**Task prompt**
Read through the data, and wherever a line holds the word "will", write that line out.
⁂
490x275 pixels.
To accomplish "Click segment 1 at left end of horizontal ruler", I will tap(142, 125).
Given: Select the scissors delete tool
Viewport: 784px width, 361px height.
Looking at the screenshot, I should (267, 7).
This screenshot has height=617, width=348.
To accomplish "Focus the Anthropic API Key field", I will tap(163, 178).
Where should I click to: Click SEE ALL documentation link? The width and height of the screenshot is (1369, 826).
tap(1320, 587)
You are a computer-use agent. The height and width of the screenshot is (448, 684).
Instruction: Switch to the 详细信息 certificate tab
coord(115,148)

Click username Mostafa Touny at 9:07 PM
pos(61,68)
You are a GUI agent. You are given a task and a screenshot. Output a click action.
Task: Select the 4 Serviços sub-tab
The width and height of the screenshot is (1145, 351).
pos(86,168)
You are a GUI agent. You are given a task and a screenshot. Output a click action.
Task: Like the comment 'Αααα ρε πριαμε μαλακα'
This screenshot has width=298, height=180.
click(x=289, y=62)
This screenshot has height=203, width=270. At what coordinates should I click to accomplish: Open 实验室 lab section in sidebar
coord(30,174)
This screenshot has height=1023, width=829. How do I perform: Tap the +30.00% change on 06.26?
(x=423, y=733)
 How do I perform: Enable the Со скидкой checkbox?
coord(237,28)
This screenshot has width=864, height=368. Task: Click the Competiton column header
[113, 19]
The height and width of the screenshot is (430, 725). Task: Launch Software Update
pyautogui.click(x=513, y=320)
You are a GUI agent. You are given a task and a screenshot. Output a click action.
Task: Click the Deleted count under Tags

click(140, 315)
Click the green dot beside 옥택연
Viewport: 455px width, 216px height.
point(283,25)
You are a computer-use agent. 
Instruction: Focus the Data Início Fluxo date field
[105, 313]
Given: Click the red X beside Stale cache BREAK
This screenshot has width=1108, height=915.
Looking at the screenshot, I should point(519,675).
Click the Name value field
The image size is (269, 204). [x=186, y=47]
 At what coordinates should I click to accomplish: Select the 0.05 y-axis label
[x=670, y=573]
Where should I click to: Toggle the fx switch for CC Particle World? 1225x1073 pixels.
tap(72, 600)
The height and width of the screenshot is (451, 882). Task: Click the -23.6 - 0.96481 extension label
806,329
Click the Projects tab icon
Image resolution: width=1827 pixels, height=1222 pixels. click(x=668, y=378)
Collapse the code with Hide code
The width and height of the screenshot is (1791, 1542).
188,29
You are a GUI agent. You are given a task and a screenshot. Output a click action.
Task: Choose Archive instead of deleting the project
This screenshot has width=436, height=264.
⁂
**Your solution**
To accomplish "Click segment 1 at left end of horizontal ruler", I will tap(142, 125).
To accomplish "Focus the Anthropic API Key field", I will tap(163, 178).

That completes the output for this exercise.